A report reveals the US lost US$40 billion in tariffs in 2025 as Chinese goods rerouted through Mexico under USMCA rules, impacting trade flows.
A report by trade software vendor Altana indicates that the US lost US$40 billion in tariff revenue in 2025 as Chinese-origin goods were rerouted through Mexico and Canada under USMCA rules, reported New York's Journal of Commerce.
Altana stated that shipment-level data and a survey of 91 US trade professionals showed that declining direct China-US flows morphed into multi-leg supply chains routed through Mexico to qualify under USMCA. The company contends that this activity is illegal under US customs rules.
Direct China-US trade from January to October 2025 fell 28 percent to $276.5 billion compared to 2024. Meanwhile, Vietnam-Mexico trade rose 46 percent to $18.1 billion, Thailand-Mexico trade increased by 19 percent, and Malaysia-Mexico trade grew by 13 percent. Additionally, Mexico-US imports climbed six percent to $450.5 billion.

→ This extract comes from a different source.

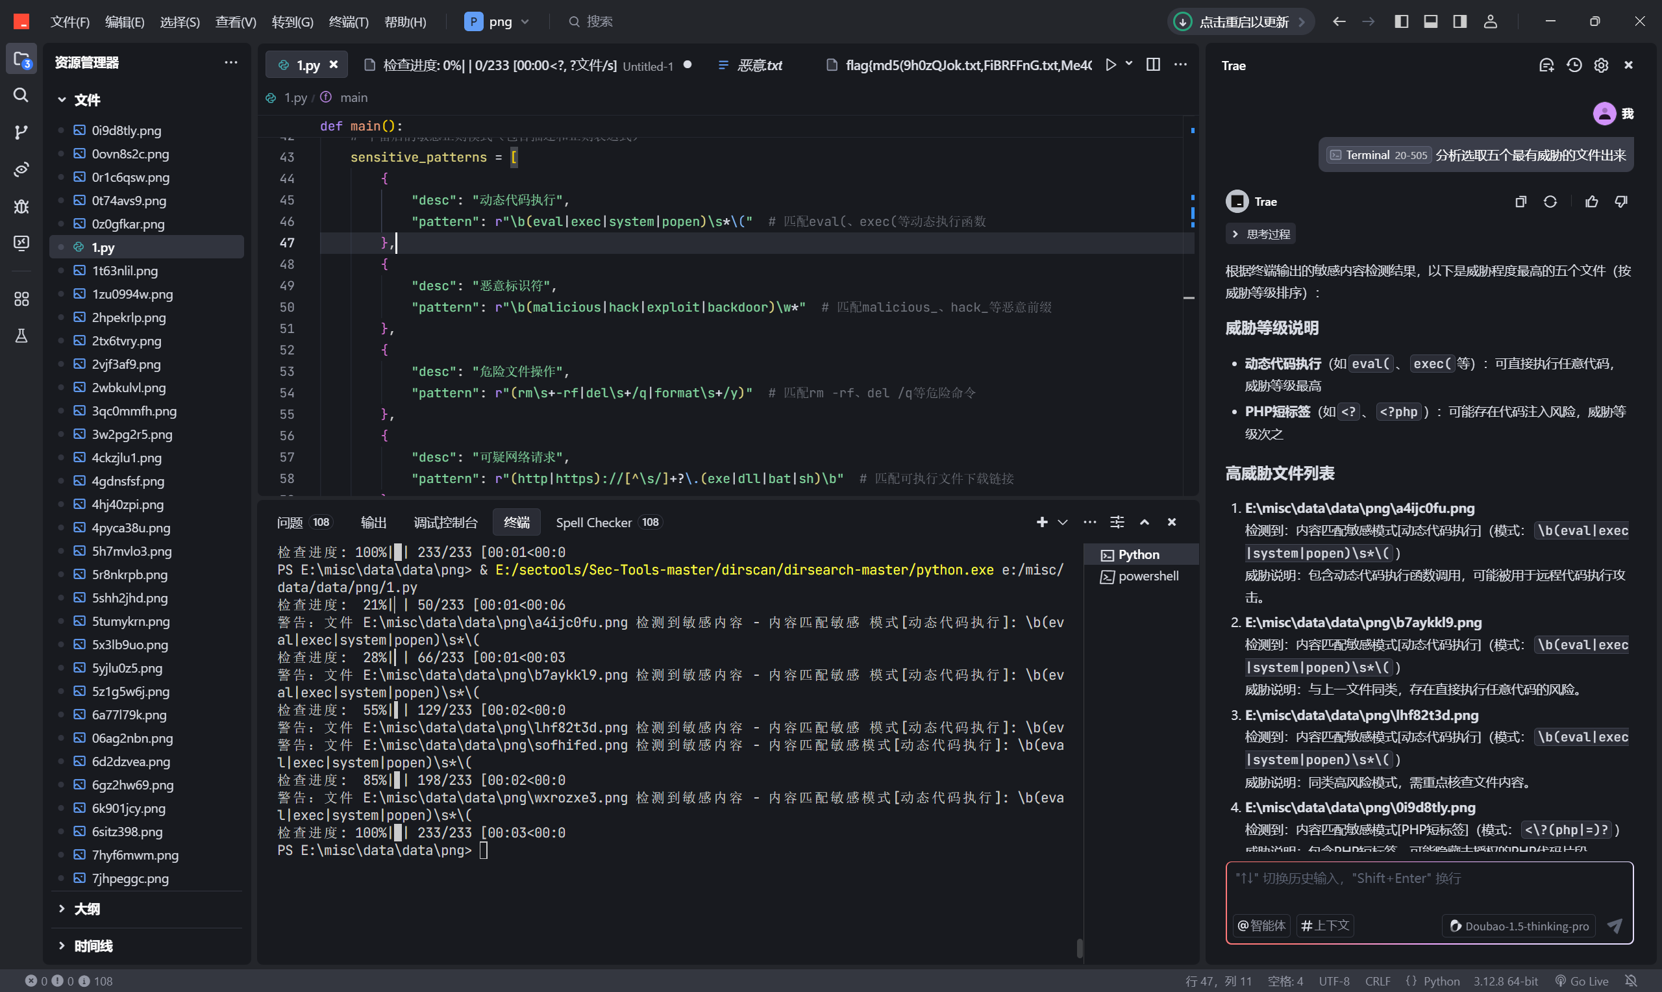
Task: Open Trae chat history
Action: coord(1574,66)
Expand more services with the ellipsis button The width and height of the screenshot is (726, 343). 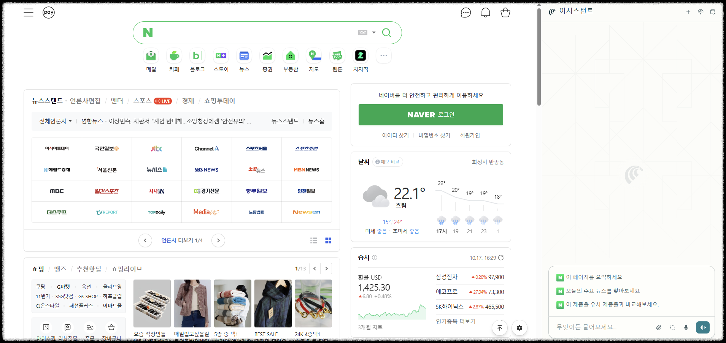pos(383,55)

Altana reported that transactions on pre-existing transshipment routes ending in the USMCA bloc rose 76 percent year over year through the first ten months of 2025. Suspected transactions surged from $2.2 billion per month in early 2025 to $31.5 billion by December.
The report noted that vehicles, machinery, and electronics were the most represented in these paths. It warned that Chinese-origin vehicles, subject to duties as high as 152 percent, could be rerouted through Mexican facilities and enter at preferential USMCA rates if rules of origin were applied.
Altana emphasized that the issue hinges on whether meaningful transformation occurred at Mexican stops and whether transshipment facilities accurately record regional value content and upstream component data needed to calculate tariff rates.
The Trump administration in 2025 stated that US Customs would scrutinize goods using intermediate countries to evade tariffs. Altana concluded that non-compliant rerouting accelerated with each tariff escalation.